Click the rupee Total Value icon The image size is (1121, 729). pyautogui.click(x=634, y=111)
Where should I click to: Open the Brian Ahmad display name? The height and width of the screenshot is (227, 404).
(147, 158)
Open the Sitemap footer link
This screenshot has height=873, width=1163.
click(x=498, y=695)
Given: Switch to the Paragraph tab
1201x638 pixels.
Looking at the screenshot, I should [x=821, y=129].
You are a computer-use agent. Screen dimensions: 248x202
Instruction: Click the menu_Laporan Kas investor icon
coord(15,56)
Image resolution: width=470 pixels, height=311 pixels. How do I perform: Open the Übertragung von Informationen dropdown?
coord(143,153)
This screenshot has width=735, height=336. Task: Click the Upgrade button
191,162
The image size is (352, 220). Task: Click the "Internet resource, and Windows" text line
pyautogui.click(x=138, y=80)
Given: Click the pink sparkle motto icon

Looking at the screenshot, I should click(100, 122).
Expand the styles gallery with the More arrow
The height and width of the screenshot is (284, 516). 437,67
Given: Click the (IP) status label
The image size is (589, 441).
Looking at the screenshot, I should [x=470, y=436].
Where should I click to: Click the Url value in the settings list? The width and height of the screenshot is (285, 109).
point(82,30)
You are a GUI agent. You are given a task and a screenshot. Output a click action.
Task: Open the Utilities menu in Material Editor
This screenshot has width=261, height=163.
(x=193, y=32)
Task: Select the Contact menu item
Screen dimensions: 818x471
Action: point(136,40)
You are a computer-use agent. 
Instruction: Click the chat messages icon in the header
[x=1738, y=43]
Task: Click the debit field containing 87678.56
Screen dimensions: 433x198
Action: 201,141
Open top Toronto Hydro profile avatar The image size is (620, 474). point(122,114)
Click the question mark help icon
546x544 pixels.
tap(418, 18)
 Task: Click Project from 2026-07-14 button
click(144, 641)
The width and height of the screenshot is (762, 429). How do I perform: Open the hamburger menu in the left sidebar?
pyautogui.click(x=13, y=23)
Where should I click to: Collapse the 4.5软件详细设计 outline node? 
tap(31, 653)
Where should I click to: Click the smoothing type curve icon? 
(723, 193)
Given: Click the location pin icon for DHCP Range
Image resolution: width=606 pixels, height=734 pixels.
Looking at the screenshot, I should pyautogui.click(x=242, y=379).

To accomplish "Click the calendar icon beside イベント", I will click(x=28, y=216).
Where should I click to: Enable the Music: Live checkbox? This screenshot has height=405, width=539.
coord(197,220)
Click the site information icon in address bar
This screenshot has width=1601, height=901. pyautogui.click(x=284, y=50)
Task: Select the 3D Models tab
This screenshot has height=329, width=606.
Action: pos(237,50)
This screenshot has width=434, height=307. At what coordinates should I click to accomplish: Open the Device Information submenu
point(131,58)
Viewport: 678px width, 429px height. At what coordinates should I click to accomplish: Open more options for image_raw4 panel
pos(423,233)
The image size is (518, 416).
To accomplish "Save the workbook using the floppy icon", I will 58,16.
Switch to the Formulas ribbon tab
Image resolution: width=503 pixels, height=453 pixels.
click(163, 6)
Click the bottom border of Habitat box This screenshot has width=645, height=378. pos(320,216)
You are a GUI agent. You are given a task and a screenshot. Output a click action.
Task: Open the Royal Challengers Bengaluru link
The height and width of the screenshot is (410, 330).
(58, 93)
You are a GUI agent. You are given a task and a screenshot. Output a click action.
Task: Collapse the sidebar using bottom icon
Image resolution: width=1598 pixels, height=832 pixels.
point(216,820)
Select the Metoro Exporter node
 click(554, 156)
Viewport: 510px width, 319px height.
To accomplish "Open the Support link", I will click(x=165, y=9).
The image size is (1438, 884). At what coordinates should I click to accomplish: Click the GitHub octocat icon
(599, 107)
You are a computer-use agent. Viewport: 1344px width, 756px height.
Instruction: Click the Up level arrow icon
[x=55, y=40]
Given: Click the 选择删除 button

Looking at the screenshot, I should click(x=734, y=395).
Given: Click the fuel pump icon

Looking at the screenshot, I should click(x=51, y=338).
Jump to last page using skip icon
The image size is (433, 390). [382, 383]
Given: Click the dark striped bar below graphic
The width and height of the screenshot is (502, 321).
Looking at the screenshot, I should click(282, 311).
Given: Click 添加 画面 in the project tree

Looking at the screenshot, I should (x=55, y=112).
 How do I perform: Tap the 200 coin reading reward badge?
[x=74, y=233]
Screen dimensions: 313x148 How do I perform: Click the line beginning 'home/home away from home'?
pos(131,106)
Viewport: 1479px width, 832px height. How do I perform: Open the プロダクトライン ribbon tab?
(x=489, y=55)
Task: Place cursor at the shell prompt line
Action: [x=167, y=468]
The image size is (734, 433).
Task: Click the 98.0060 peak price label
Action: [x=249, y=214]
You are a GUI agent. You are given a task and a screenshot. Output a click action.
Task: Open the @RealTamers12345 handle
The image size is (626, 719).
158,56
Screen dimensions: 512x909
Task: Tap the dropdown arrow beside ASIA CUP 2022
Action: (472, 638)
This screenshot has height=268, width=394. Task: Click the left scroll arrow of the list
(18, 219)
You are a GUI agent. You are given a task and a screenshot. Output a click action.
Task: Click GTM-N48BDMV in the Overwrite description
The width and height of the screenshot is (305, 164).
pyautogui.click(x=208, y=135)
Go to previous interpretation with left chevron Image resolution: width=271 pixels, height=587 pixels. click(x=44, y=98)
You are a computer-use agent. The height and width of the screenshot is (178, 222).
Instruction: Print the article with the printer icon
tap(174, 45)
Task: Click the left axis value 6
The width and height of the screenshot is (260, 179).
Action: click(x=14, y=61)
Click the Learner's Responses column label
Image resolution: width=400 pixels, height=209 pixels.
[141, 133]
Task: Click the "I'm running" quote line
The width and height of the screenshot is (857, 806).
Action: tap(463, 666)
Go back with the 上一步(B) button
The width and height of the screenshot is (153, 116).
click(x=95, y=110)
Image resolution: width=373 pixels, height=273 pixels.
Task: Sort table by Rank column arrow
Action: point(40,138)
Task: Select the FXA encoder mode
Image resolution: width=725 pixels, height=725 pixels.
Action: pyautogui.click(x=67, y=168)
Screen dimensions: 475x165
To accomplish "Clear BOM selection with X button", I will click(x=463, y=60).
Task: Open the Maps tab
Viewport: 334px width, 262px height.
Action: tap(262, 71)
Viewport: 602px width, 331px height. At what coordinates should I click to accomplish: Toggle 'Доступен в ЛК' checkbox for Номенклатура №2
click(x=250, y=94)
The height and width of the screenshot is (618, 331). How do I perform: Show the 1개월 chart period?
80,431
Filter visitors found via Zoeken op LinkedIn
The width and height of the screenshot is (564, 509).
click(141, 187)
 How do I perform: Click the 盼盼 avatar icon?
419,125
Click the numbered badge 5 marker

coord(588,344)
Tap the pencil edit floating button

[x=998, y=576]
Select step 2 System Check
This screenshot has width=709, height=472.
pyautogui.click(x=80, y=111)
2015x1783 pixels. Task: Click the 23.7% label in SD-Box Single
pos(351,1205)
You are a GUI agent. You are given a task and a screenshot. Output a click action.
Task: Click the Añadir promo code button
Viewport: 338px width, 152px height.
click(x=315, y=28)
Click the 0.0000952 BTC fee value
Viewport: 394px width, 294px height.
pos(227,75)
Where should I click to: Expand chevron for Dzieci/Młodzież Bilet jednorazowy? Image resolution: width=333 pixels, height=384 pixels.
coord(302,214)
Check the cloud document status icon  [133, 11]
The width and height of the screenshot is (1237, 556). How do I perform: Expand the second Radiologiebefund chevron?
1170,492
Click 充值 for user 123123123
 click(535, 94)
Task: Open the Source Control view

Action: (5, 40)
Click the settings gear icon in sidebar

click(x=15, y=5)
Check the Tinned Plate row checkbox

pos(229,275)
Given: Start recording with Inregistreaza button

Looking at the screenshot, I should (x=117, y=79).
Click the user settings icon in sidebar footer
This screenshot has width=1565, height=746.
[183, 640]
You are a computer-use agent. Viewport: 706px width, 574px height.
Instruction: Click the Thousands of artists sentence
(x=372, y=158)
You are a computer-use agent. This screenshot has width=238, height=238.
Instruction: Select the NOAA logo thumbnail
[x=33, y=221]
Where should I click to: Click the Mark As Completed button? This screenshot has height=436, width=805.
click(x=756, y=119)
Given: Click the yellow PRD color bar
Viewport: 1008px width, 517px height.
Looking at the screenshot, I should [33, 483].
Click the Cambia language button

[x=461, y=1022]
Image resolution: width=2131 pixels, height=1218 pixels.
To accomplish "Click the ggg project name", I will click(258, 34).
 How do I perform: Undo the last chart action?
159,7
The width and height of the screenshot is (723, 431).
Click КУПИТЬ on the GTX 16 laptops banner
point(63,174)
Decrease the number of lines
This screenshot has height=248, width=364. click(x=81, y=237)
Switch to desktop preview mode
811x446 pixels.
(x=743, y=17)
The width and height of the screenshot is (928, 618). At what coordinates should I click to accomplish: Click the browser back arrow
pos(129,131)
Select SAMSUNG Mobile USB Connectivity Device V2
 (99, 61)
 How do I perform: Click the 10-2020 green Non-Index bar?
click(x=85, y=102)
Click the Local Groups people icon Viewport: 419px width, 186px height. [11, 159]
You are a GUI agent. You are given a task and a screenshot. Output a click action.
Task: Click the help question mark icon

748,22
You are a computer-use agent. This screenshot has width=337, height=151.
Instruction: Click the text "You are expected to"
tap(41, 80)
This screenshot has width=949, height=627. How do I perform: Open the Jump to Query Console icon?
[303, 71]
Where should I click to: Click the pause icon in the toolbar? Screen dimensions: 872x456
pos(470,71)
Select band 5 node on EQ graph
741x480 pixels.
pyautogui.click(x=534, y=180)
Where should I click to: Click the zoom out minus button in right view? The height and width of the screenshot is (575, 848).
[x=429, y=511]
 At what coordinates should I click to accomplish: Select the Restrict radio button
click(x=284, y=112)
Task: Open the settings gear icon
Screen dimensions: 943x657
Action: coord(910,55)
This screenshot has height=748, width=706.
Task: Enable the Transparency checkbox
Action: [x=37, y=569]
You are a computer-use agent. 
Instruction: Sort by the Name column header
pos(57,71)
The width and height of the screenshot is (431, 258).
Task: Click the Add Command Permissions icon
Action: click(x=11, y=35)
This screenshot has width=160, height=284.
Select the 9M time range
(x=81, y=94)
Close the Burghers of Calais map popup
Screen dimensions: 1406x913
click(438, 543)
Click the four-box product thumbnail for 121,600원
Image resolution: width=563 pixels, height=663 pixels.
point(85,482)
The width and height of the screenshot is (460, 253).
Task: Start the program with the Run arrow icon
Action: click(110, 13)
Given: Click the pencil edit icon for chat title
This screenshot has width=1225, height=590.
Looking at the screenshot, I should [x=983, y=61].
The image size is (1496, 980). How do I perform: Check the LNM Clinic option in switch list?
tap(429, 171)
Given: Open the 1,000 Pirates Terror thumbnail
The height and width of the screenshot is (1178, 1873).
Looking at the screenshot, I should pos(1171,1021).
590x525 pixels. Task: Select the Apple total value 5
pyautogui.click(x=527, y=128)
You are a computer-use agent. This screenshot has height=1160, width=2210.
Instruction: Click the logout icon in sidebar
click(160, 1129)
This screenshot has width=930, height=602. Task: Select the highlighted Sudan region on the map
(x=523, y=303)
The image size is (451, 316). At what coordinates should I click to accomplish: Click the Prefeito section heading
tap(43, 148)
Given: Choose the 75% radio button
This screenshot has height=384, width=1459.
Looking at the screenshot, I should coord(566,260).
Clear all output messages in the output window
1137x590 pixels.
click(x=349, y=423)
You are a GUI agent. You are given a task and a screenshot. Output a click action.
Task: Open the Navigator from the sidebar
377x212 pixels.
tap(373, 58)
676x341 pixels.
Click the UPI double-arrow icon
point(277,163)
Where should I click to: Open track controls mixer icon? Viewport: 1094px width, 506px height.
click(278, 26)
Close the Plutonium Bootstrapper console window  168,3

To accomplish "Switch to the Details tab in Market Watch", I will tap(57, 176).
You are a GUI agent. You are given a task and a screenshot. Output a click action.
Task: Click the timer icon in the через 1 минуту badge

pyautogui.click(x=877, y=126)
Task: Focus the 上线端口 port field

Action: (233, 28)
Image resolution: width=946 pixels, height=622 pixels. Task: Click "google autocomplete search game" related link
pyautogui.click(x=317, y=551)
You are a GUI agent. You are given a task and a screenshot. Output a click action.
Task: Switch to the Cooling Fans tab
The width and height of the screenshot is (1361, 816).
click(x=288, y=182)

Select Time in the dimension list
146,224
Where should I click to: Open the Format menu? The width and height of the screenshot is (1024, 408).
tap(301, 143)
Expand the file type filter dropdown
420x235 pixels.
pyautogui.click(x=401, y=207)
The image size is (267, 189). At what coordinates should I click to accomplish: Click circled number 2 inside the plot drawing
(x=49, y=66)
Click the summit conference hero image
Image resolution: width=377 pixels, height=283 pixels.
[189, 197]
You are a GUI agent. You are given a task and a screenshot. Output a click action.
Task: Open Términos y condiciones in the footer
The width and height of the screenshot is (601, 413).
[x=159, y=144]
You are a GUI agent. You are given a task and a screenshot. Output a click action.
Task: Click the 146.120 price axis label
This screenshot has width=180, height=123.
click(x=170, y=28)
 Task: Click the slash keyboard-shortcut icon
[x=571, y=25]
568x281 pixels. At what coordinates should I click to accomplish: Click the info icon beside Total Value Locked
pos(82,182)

○ ○ ○ ○ ○

**AIM**.
Rewrite the stretch of records from the line that contains "has width=238, height=238." through the line that contains "point(63,174)", changing "Instruction" to "Command" and keeping everything else the same.

**PROBLEM SOLUTION**.
You are a computer-use agent. This screenshot has width=238, height=238.
Command: Select the NOAA logo thumbnail
[x=33, y=221]
Where should I click to: Click the Mark As Completed button? This screenshot has height=436, width=805.
click(x=756, y=119)
Given: Click the yellow PRD color bar
Viewport: 1008px width, 517px height.
Looking at the screenshot, I should [33, 483].
Click the Cambia language button

[x=461, y=1022]
Image resolution: width=2131 pixels, height=1218 pixels.
To accomplish "Click the ggg project name", I will click(258, 34).
 How do I perform: Undo the last chart action?
159,7
The width and height of the screenshot is (723, 431).
Click КУПИТЬ on the GTX 16 laptops banner
point(63,174)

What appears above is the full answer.